The potential difference (voltage) across a component is the amount of energy transferred to each unit of charge that passes through it.
\$V=\frac{W}{Q}\$
where \$W\$ is the work (energy) in joules and \$Q\$ is the charge in coulombs.
Water‑flow analogy: Think of a water pipe. The pressure difference between two points pushes water through. Similarly, a voltage difference pushes electric charge through a circuit.
⚡️ Tip for exams: When you see a question about energy per unit charge, remember the formula \$V=W/Q\$ and that the units are volts (V).
If a charge \$Q\$ moves through a potential difference \$V\$, the energy transferred is
\$W = Q \times V\$
For example, moving 0.02 C through a 12 V battery transfers
\$W = 0.02 \times 12 = 0.24\;\text{J}\$
Practical example: A 9 V battery powering a 3 W LED. The LED draws
\$I = \frac{P}{V} = \frac{3}{9} = 0.33\;\text{A}\$
and each coulomb of charge carries 9 J of energy.
Power is the rate at which energy is used or transferred. In terms of voltage and current:
\$P = V \times I\$
where \$P\$ is power in watts, \$V\$ is voltage, and \$I\$ is current.
Water‑flow analogy: Power is like the volume of water flowing per second through a pipe. More pressure (voltage) or more flow (current) gives higher power.
📝 Exam tip: If a problem gives power and voltage, find current with \$I=P/V\$. If it gives current and voltage, find power with \$P=VI\$.

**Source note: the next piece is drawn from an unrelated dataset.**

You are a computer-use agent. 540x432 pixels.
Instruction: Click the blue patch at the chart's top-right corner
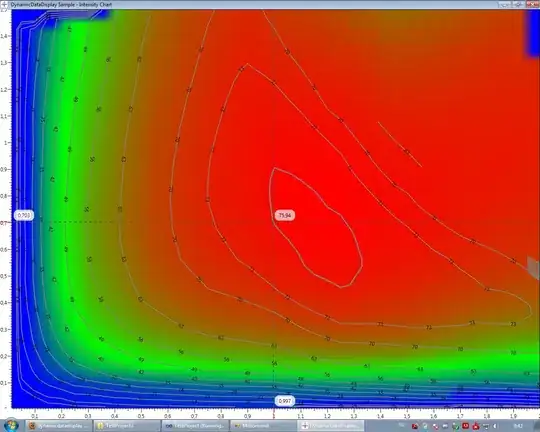click(533, 32)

| Quantity | Symbol | SI Unit | Example |
|---|---|---|---|
| Energy | \$W\$ | Joule (J) | 0.24 J (example above) |
| Charge | \$Q\$ | Coulomb (C) | 0.02 C (example above) |
| Voltage | \$V\$ | Volt (V) | 12 V (example above) |
| Current | \$I\$ | Ampere (A) | 0.33 A (example above) |
| Power | \$P\$ | Watt (W) | 3 W (example above) |